The problem »
The full set of entries below needs to be written out exactly.

Records drawn from a dataset »
+ + + + + + +

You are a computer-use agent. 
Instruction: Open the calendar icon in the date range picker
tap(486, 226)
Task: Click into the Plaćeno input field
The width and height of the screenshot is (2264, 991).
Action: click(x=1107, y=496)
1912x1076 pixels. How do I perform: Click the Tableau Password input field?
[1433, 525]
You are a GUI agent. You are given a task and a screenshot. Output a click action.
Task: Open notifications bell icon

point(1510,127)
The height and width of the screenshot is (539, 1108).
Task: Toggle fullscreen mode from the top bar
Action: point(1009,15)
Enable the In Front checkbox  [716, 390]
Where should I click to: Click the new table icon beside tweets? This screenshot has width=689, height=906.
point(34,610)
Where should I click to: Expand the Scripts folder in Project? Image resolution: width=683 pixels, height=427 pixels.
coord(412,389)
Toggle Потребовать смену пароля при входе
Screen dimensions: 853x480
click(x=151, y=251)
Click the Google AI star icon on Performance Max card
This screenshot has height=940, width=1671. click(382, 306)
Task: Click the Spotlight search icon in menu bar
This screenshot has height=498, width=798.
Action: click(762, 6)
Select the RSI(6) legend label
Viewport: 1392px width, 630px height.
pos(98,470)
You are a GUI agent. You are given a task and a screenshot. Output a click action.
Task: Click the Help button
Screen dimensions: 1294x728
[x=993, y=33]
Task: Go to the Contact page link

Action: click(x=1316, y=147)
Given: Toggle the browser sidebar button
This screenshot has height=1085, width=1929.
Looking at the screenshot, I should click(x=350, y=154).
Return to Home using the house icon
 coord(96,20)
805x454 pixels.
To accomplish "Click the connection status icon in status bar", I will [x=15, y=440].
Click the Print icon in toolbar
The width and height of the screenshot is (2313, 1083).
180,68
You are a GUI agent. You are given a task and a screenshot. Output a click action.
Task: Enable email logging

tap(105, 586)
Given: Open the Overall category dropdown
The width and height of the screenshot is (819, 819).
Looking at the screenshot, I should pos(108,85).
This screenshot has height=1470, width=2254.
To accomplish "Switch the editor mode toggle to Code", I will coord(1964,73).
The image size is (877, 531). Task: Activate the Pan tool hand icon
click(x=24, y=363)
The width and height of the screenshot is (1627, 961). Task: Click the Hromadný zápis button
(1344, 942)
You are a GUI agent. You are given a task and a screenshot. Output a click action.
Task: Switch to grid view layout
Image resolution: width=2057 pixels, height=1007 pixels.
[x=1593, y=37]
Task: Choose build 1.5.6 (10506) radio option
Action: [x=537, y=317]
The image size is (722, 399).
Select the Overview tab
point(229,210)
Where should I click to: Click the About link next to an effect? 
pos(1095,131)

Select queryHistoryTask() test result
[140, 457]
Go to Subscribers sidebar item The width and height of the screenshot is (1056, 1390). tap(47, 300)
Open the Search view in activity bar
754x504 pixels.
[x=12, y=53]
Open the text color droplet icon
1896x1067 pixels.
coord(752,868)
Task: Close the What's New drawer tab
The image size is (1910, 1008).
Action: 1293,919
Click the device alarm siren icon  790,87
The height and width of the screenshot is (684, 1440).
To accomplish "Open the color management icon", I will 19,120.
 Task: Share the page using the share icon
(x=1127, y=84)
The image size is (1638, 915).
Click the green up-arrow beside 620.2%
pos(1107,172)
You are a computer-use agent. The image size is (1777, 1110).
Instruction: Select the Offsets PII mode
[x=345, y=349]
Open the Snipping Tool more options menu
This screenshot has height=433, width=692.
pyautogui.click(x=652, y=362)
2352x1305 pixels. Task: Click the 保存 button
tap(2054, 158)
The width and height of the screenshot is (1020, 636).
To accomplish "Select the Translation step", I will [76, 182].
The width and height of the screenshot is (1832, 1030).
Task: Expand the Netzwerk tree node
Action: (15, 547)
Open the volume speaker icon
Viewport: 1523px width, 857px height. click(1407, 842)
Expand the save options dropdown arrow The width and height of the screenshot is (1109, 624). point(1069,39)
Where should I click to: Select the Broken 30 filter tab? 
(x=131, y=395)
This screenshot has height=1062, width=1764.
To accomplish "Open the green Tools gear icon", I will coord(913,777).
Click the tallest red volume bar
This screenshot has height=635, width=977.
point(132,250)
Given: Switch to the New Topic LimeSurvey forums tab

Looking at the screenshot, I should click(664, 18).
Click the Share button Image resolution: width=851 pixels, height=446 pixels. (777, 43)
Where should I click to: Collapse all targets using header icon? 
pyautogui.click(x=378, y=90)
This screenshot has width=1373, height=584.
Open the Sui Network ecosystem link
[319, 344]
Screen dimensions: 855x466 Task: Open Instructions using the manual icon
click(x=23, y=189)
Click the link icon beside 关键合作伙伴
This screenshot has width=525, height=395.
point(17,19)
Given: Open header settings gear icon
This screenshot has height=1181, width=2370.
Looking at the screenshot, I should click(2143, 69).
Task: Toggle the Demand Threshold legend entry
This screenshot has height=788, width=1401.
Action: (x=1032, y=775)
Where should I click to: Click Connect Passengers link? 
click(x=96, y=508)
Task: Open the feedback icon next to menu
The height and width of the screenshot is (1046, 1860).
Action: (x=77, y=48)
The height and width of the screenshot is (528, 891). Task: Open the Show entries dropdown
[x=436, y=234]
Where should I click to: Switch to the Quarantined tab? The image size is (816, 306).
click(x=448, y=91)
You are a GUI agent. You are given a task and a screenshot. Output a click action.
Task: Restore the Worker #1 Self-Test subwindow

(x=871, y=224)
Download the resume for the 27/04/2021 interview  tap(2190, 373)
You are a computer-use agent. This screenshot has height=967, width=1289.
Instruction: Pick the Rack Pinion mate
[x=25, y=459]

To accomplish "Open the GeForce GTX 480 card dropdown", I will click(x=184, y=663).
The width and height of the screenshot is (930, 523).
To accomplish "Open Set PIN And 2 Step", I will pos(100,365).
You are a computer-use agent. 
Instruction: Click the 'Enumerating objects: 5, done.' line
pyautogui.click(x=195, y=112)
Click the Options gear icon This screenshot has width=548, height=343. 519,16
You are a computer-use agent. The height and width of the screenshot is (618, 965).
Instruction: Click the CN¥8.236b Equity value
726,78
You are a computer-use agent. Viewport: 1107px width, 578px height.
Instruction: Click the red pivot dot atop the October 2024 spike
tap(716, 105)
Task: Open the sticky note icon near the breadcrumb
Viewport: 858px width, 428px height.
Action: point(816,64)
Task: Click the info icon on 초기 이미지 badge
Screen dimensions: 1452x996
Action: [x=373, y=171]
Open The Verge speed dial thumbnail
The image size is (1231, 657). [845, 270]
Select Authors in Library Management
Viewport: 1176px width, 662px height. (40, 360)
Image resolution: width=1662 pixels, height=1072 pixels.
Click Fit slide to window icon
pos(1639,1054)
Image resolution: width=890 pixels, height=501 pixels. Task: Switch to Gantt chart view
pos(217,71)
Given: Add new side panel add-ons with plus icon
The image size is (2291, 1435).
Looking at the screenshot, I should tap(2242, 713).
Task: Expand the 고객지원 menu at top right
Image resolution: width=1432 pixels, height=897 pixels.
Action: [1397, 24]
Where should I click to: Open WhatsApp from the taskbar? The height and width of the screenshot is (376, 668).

+ + + + + + +

Response to this task »
You are a computer-use agent. 
Instruction: Open the calendar icon in the date range picker
tap(486, 226)
Task: Click into the Plaćeno input field
The width and height of the screenshot is (2264, 991).
Action: click(x=1107, y=496)
1912x1076 pixels. How do I perform: Click the Tableau Password input field?
[1433, 525]
You are a GUI agent. You are given a task and a screenshot. Output a click action.
Task: Open notifications bell icon

point(1510,127)
The height and width of the screenshot is (539, 1108).
Task: Toggle fullscreen mode from the top bar
Action: point(1009,15)
Enable the In Front checkbox  [716, 390]
Where should I click to: Click the new table icon beside tweets? This screenshot has width=689, height=906.
point(34,610)
Where should I click to: Expand the Scripts folder in Project? Image resolution: width=683 pixels, height=427 pixels.
coord(412,389)
Toggle Потребовать смену пароля при входе
Screen dimensions: 853x480
click(x=151, y=251)
Click the Google AI star icon on Performance Max card
This screenshot has height=940, width=1671. click(382, 306)
Task: Click the Spotlight search icon in menu bar
This screenshot has height=498, width=798.
Action: click(762, 6)
Select the RSI(6) legend label
Viewport: 1392px width, 630px height.
pos(98,470)
You are a GUI agent. You are given a task and a screenshot. Output a click action.
Task: Click the Help button
Screen dimensions: 1294x728
[x=993, y=33]
Task: Go to the Contact page link

Action: click(x=1316, y=147)
Given: Toggle the browser sidebar button
This screenshot has height=1085, width=1929.
Looking at the screenshot, I should click(x=350, y=154).
Return to Home using the house icon
 coord(96,20)
805x454 pixels.
To accomplish "Click the connection status icon in status bar", I will [x=15, y=440].
Click the Print icon in toolbar
The width and height of the screenshot is (2313, 1083).
180,68
You are a GUI agent. You are given a task and a screenshot. Output a click action.
Task: Enable email logging

tap(105, 586)
Given: Open the Overall category dropdown
The width and height of the screenshot is (819, 819).
Looking at the screenshot, I should pos(108,85).
This screenshot has height=1470, width=2254.
To accomplish "Switch the editor mode toggle to Code", I will coord(1964,73).
The image size is (877, 531). Task: Activate the Pan tool hand icon
click(x=24, y=363)
The width and height of the screenshot is (1627, 961). Task: Click the Hromadný zápis button
(1344, 942)
You are a GUI agent. You are given a task and a screenshot. Output a click action.
Task: Switch to grid view layout
Image resolution: width=2057 pixels, height=1007 pixels.
[x=1593, y=37]
Task: Choose build 1.5.6 (10506) radio option
Action: [x=537, y=317]
The image size is (722, 399).
Select the Overview tab
point(229,210)
Where should I click to: Click the About link next to an effect? 
pos(1095,131)

Select queryHistoryTask() test result
[140, 457]
Go to Subscribers sidebar item The width and height of the screenshot is (1056, 1390). tap(47, 300)
Open the Search view in activity bar
754x504 pixels.
[x=12, y=53]
Open the text color droplet icon
1896x1067 pixels.
coord(752,868)
Task: Close the What's New drawer tab
The image size is (1910, 1008).
Action: 1293,919
Click the device alarm siren icon  790,87
The height and width of the screenshot is (684, 1440).
To accomplish "Open the color management icon", I will 19,120.
 Task: Share the page using the share icon
(x=1127, y=84)
The image size is (1638, 915).
Click the green up-arrow beside 620.2%
pos(1107,172)
You are a computer-use agent. The image size is (1777, 1110).
Instruction: Select the Offsets PII mode
[x=345, y=349]
Open the Snipping Tool more options menu
This screenshot has height=433, width=692.
pyautogui.click(x=652, y=362)
2352x1305 pixels. Task: Click the 保存 button
tap(2054, 158)
The width and height of the screenshot is (1020, 636).
To accomplish "Select the Translation step", I will [76, 182].
The width and height of the screenshot is (1832, 1030).
Task: Expand the Netzwerk tree node
Action: (15, 547)
Open the volume speaker icon
Viewport: 1523px width, 857px height. click(1407, 842)
Expand the save options dropdown arrow The width and height of the screenshot is (1109, 624). point(1069,39)
Where should I click to: Select the Broken 30 filter tab? 
(x=131, y=395)
This screenshot has height=1062, width=1764.
To accomplish "Open the green Tools gear icon", I will coord(913,777).
Click the tallest red volume bar
This screenshot has height=635, width=977.
point(132,250)
Given: Switch to the New Topic LimeSurvey forums tab

Looking at the screenshot, I should click(664, 18).
Click the Share button Image resolution: width=851 pixels, height=446 pixels. (777, 43)
Where should I click to: Collapse all targets using header icon? 
pyautogui.click(x=378, y=90)
This screenshot has width=1373, height=584.
Open the Sui Network ecosystem link
[319, 344]
Screen dimensions: 855x466 Task: Open Instructions using the manual icon
click(x=23, y=189)
Click the link icon beside 关键合作伙伴
This screenshot has width=525, height=395.
point(17,19)
Given: Open header settings gear icon
This screenshot has height=1181, width=2370.
Looking at the screenshot, I should click(2143, 69).
Task: Toggle the Demand Threshold legend entry
This screenshot has height=788, width=1401.
Action: (x=1032, y=775)
Where should I click to: Click Connect Passengers link? 
click(x=96, y=508)
Task: Open the feedback icon next to menu
The height and width of the screenshot is (1046, 1860).
Action: (x=77, y=48)
The height and width of the screenshot is (528, 891). Task: Open the Show entries dropdown
[x=436, y=234]
Where should I click to: Switch to the Quarantined tab? The image size is (816, 306).
click(x=448, y=91)
You are a GUI agent. You are given a task and a screenshot. Output a click action.
Task: Restore the Worker #1 Self-Test subwindow

(x=871, y=224)
Download the resume for the 27/04/2021 interview  tap(2190, 373)
You are a computer-use agent. This screenshot has height=967, width=1289.
Instruction: Pick the Rack Pinion mate
[x=25, y=459]

To accomplish "Open the GeForce GTX 480 card dropdown", I will click(x=184, y=663).
The width and height of the screenshot is (930, 523).
To accomplish "Open Set PIN And 2 Step", I will pos(100,365).
You are a computer-use agent. 
Instruction: Click the 'Enumerating objects: 5, done.' line
pyautogui.click(x=195, y=112)
Click the Options gear icon This screenshot has width=548, height=343. 519,16
You are a computer-use agent. The height and width of the screenshot is (618, 965).
Instruction: Click the CN¥8.236b Equity value
726,78
You are a computer-use agent. Viewport: 1107px width, 578px height.
Instruction: Click the red pivot dot atop the October 2024 spike
tap(716, 105)
Task: Open the sticky note icon near the breadcrumb
Viewport: 858px width, 428px height.
Action: point(816,64)
Task: Click the info icon on 초기 이미지 badge
Screen dimensions: 1452x996
Action: [x=373, y=171]
Open The Verge speed dial thumbnail
The image size is (1231, 657). [845, 270]
Select Authors in Library Management
Viewport: 1176px width, 662px height. (40, 360)
Image resolution: width=1662 pixels, height=1072 pixels.
Click Fit slide to window icon
pos(1639,1054)
Image resolution: width=890 pixels, height=501 pixels. Task: Switch to Gantt chart view
pos(217,71)
Given: Add new side panel add-ons with plus icon
The image size is (2291, 1435).
Looking at the screenshot, I should tap(2242, 713).
Task: Expand the 고객지원 menu at top right
Image resolution: width=1432 pixels, height=897 pixels.
Action: [1397, 24]
Where should I click to: Open WhatsApp from the taskbar? The height and width of the screenshot is (376, 668).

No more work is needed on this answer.